* Task directions
Look through the material below and return every line that contains "dick".

* Data shown
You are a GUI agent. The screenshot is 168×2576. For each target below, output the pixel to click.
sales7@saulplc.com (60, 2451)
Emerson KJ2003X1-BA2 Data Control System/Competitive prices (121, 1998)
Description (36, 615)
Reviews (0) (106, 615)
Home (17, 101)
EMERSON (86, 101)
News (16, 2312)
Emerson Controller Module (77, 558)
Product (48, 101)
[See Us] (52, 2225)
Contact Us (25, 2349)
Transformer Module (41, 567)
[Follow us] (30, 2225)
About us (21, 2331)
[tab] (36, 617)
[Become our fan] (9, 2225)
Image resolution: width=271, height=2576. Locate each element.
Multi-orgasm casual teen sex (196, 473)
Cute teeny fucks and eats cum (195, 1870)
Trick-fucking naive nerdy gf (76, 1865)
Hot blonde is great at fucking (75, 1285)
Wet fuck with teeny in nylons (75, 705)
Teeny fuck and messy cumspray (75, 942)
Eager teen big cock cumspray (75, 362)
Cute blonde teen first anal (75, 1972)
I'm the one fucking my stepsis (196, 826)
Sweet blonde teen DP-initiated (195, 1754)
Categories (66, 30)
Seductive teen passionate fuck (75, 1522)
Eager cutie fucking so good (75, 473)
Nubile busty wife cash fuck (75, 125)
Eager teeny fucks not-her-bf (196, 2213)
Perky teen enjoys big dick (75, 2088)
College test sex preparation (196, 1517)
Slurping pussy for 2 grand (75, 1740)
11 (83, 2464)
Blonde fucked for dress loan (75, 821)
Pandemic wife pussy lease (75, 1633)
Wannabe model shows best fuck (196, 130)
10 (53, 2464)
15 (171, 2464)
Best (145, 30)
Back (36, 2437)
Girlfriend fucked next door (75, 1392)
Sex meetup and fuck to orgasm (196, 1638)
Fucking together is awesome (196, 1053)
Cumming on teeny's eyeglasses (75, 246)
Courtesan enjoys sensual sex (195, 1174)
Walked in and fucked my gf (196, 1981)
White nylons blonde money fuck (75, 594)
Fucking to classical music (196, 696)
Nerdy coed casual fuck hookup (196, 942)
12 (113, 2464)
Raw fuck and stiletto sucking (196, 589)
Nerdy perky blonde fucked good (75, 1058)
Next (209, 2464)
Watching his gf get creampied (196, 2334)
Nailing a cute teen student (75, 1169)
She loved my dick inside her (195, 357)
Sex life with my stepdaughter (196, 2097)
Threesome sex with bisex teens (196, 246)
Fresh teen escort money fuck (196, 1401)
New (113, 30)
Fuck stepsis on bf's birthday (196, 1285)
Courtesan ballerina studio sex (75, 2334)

* Output for this task
Perky teen enjoys big dick (75, 2088)
She loved my dick inside her (195, 357)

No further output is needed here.